20歳年上の夫と高校1年生のマイペース息子と暮らしている、アラフィフ主婦ライター・塩辛いか乃です。
今年で50歳の私と、すでに70歳を迎えた夫。わたしたち年の差夫婦のリアルライフをお話しします。今回は、夫と海外旅行に行ったときのお話です。
わたしと夫の「英語力」
英語が好きで、英文科を卒業したわたし。留学経験はないのでペラペラではありませんが、海外旅行などでは英語で困ることはほとんどありません。
一方20歳年上の夫は、英語がひとこともしゃべれません。昭和28年生まれの教育がどういったものだったのかわかりませんが、少なくともいまのように英語教育に熱が入っていたわけではなかったと思います。
英語をしっかり学校で学んでなくても、カタコトくらいはわかりそうなものですが、果たして話さないのか、本当に話せないのかわかりません。というのも、知り合ってから一度も英語を話すのを聞いたことがないんです。
言葉に不安があるため自ら海外に行こうと言うことはない夫とは違い、学生時代はひとりでバッグパックを背負って、現地で気ままに旅程を組むような旅をしていたわたしは海外旅行に行きたくてたまらなくなり、新婚旅行にタヒチを提案しました。
海外が苦手な夫も、滞在型のビーチリゾートには興味があったようで快諾。
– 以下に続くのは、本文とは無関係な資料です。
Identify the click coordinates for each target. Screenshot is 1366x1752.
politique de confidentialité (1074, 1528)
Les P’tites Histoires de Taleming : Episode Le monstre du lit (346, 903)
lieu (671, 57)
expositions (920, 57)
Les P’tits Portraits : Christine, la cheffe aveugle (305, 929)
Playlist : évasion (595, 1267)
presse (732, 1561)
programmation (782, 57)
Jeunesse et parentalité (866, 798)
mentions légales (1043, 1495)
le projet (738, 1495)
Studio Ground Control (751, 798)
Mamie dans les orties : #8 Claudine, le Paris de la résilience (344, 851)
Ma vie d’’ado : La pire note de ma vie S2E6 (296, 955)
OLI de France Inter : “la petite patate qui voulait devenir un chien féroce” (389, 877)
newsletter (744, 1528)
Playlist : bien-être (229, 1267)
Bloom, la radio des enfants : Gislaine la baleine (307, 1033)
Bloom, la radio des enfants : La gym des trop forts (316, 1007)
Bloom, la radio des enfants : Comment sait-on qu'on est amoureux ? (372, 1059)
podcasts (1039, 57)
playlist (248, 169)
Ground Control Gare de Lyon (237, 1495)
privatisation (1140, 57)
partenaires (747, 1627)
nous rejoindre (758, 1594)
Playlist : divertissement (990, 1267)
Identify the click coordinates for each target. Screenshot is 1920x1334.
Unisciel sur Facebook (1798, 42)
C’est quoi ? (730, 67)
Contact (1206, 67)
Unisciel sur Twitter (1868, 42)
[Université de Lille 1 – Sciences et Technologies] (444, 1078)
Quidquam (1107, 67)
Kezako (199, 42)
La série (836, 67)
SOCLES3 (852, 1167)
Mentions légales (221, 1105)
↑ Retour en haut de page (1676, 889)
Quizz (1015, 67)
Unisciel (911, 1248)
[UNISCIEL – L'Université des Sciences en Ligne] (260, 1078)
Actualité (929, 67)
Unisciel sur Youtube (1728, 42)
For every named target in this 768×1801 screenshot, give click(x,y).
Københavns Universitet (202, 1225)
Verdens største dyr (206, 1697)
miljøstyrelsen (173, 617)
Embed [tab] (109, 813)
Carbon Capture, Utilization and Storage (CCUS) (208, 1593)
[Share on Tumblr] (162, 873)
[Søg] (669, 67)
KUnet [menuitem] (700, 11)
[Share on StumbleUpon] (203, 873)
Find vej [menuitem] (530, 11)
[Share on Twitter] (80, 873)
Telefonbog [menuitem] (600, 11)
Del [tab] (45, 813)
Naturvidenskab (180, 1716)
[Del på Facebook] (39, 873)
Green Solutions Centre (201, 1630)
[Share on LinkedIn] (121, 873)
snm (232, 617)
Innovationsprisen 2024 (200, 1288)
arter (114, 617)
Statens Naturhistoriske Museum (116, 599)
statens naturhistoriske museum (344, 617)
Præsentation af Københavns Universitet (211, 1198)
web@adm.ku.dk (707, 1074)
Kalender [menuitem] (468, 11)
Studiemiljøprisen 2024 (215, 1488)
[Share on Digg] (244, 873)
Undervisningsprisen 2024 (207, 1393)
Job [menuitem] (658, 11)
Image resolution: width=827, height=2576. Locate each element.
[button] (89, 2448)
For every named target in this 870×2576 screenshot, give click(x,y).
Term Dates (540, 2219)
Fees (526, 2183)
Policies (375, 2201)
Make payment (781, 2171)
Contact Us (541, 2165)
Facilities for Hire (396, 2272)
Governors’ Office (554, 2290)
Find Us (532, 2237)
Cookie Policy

新婚旅行でしか味わえない水上コテージを予約して、ウキウキしていました。
夫が英語が苦手なのはわかっていたので、旅行日程などの調整はタヒチ専門の旅行会社に問い合わせてわたしがすべて手配。
現地はフランス語圏ですが、観光ホテルは英語が通じるそうなので、現地ではすべて通訳をするつもりではいました。
ですが当時は、「夫はいくら英語が苦手とはいえ、ハローとかサンキューとか、オッケー?とか、多少のことは話せるだろう」と思っていました。
日本にこれだけ英語があふれているのだから、それくらいのコミュニケーションならだれでも取れると思い込んでいたのです。
夫の通訳もすることに…
さて、ワクワクしながら準備したタヒチ旅行。ずっと憧れていたタヒチはまさに「楽園」という名がふさわしい透明度の高いブルーの海が広がる夢のような場所でした。
チェックインすると、丁寧に手入れされた広々とした敷地内に、コテージが点在しています。
わたしたちは水上コテージに案内され、部屋に入ると「わぁ」と歓声を上げてしまうほど素敵な場所。天蓋付きのベッドに、バラの花びらでハートが描かれた室内。食べきれないほどのウェルカムフルーツが用意されて、もう夢見心地でした。
わたしも夫もすっかりテンションが上がり、さっそく敷地内を散策してみたり、水上コテージから海に入ってみたり大はしゃぎ。
海のなかに広がるサンゴ礁、そして美しい熱帯魚たちにうっとりしました。ここの周辺に住む魚たちはすっかり人間に慣れていて、朝食の残りのフランスパンをちぎって水上バンガローから投げ入れると、たくさんの可愛い魚たちが寄ってきます。
こんな楽園に1週間も滞在できるなんて、夢のような気持ちでした。
最高の景色と最高のホテルに浮かれていた私ですが、ご飯を食べに行くにも、市内に出るにも、すべてわたしが夫をエスコートしなければならず、それは大変でした。
わたしも英語の勉強はしているものの、実践的に話す機会がないので、言いたいことがなかなか言葉に出てきません。
頭をフル回転させてホテルスタッフに市街地までの行き方を聞いたり、送迎付きのレストランへの手配をしたりと、ツアーコンダクター役もしなくてはいけないので、意外と忙しいのです。
幸い、フロントのポリネシアンスタッフはとてもフレンドリーで、何か聞いても親身に接してくれて助かったのですが、送迎つきレストランの迎えがなかなか来ないと「まだ来ないの?聞いてきて」と言われてわたしが聞きに行くはめになったり…自分が聞きたいことだけではなく、夫が聞きたいことも通訳しなくてはいけません。
夫は自分が直接話すわけではないので気楽なもので、日本語ですら聞きにくいことをわたしに聞いてくれと言うので困ってしまいました。